預託金制のゴルフ場を利用する際に、預託金を支払う場合があります。「ゴルフ会員権保証金」「預り保証金」「相互施設利用保証金」など、さまざまな名称で呼ばれていますが、いずれも同じものです。

これらは契約が終了した場合、会員に返還される費用になるため、差入保証金とみなされています。

差入保証金の消費税の取り扱い

差入保証金は課税対象外取引となるため、消費税は課税されません。これまでに解説してきた敷金、権利金、営業保証金、ゴルフ会員権保証金などはすべて課税対象外です。

ただし事業用の場合、保証金は非課税でも、礼金に消費税がかかるため注意しましょう。ちなみに差入保証金ではありませんが、仲介料にも消費税が加算されます。

差入保証金の償却期間

差入保証金を減価償却費として償却する場合、期間は5年です。契約期間が5年未満の場合、契約期間で償却を決めることができます。
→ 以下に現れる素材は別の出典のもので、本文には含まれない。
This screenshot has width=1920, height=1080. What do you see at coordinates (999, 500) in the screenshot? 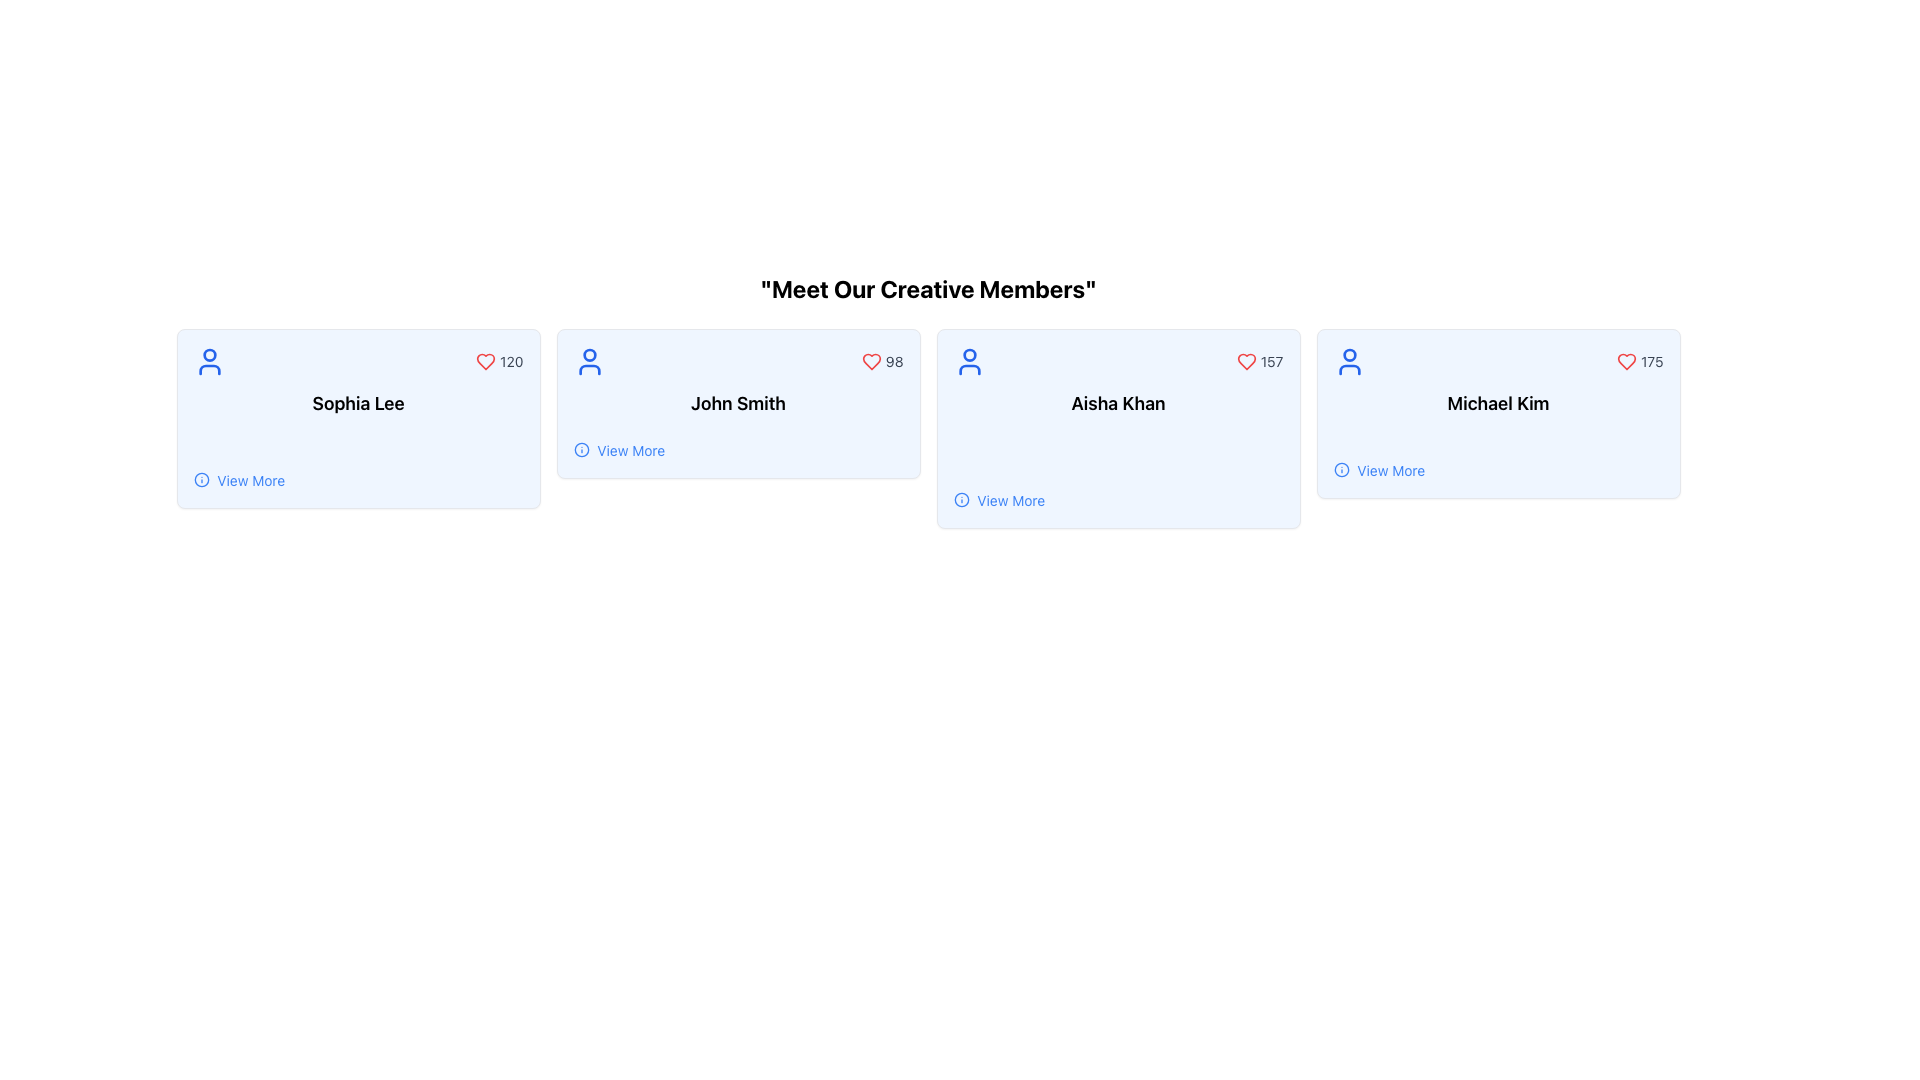
I see `the 'View More' button associated with 'Aisha Khan' to underline it` at bounding box center [999, 500].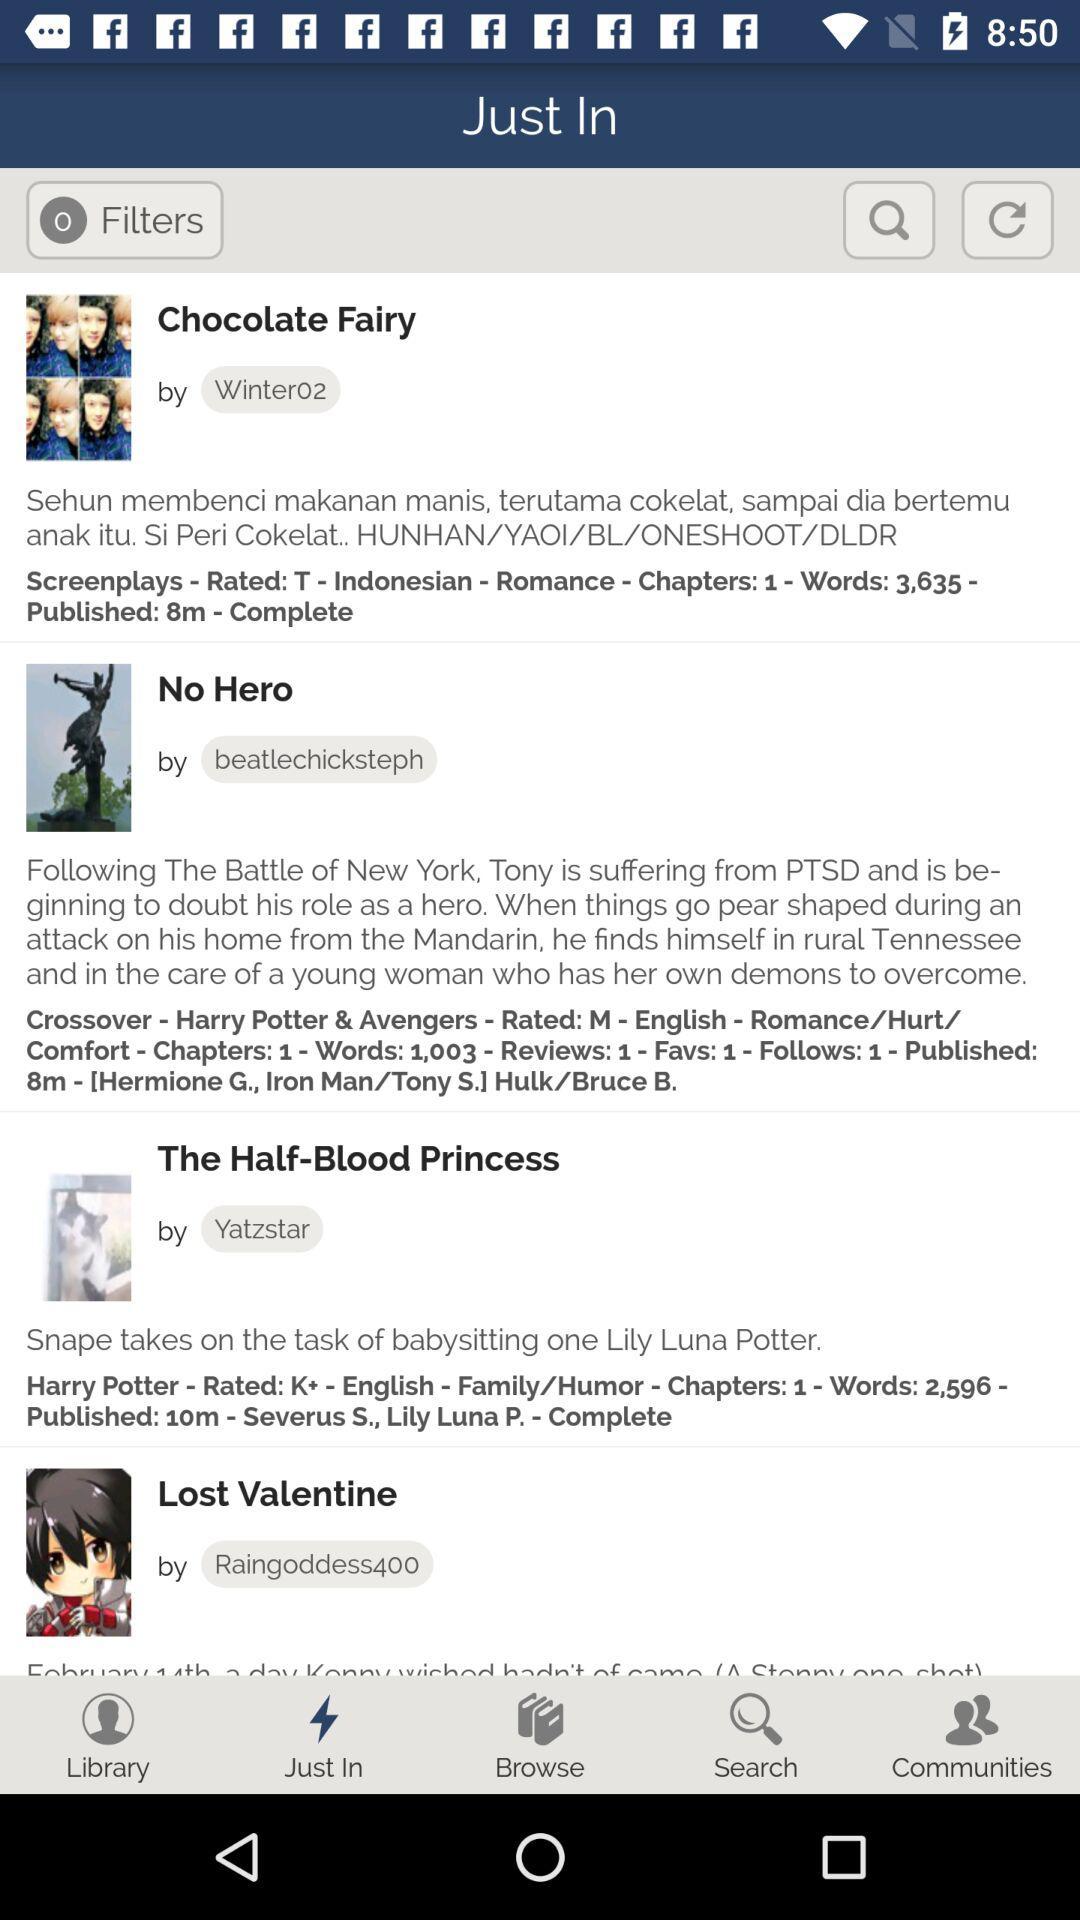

差入保証金を減価償却する際、計上には「長期前払費用」を用います。具体例は次項にて後述するのであわせて参照してください。

差入保証金を勘定科目に計上する具体例

ここでは、差入保証金を勘定科目に計上する際の具体例を、ケース別に4つ解説します。

全額返金するケース

解約時、保証金が全額返金される場合では、差入保証金のみを計上します。

事務所の賃貸契約を行うタイミングを想定し、差入保証金の金額が5,000,000円だった場合の仕訳の方法は以下のとおりです。

借方貸方
差入保証金5,000,000円現金5,000,000円

現金で返金されるケース

賃貸契約の解約に際し、差入保証金が現金で返金となるケースもよくあります。

事務所の賃貸借契約を解約し、5,000,000円の差入保証金が現金で返還されるケースを想定した場合、仕訳の方法は以下のとおりです。

借方貸方
差入保証金5,000,000円現金5,000,000円

長期前払費用を支払うケース

差入保証金の全額もしくは一部を長期前払費用として支払うケースもあります。

ここでは5,000,000円の差入保証金を、普通預金で振り込むケースを想定してみましょう。
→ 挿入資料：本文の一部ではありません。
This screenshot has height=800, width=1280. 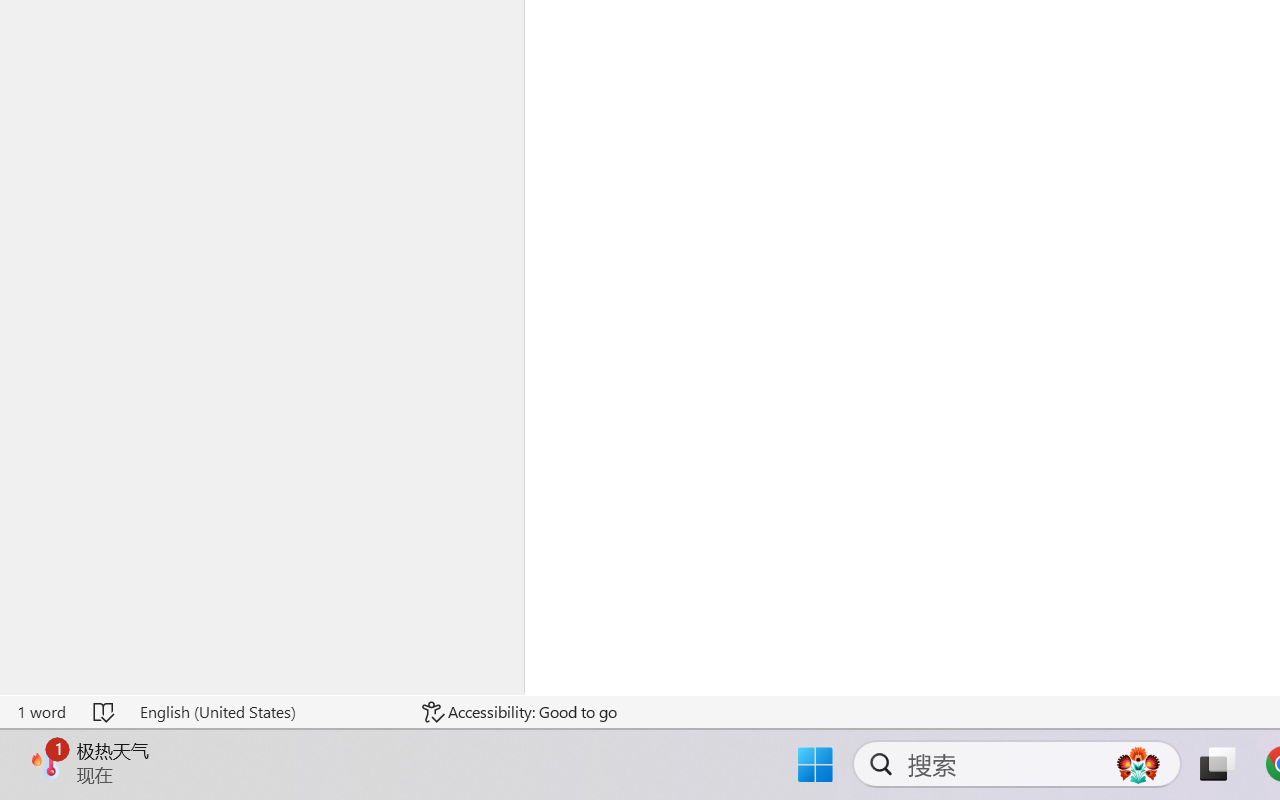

差入保証金のうち20%に該当する1,000,000円が償却されるため、返金がなく、契約が5年であれば以下のように記載します。

借方貸方
差入保証金4,000,000円普通預金5,000,000円
長期前払費用1,000,000円  

また1,000,000円を5年間で償却する際に、次のように記載しましょう。

借方貸方
長期前払費用償却200,000円長期前払費用200,000円

1,000,000円の長期前払費用に対して、200,000円の長期前払費用償却を5年繰り返すことで、返金のない分を余すことなく帳簿へ記載できます。

差入保証金を解約するケース

例えば賃貸を退去するなどで、差入保証金が解約となるケースがあります。この場合、原状回復費用などで差入保証金が減額されたうえで、返金になることも多いでしょう。

ここでは、賃貸を退去する際に、原状回復費用が発生するケースを想定します。保証金1,000,000円に対して、修繕費100,000円がかかった場合には以下のように記載しましょう。

借方貸方
現金900,000円差入保証金1,000,000円
修繕費100,000円  

なお修繕の金額が決まっていないケースでは、保証金のみを計上します。これは支払手数料や長期前払費用で処理が終わっているためです。記入の方法は以下のとおりとなります。

借方貸方
現金900,000円差入保証金1,000,000円

まとめ

差入保証金の勘定科目を利用するケースは、差入保証金が発生したときや、差入保証金の解約があったときです。差入保証金が全額返金になるのか、長期前払費用で償却するのか、といった条件によって仕訳の方法が違うため、上記に挙げた例を参照して記載しましょう。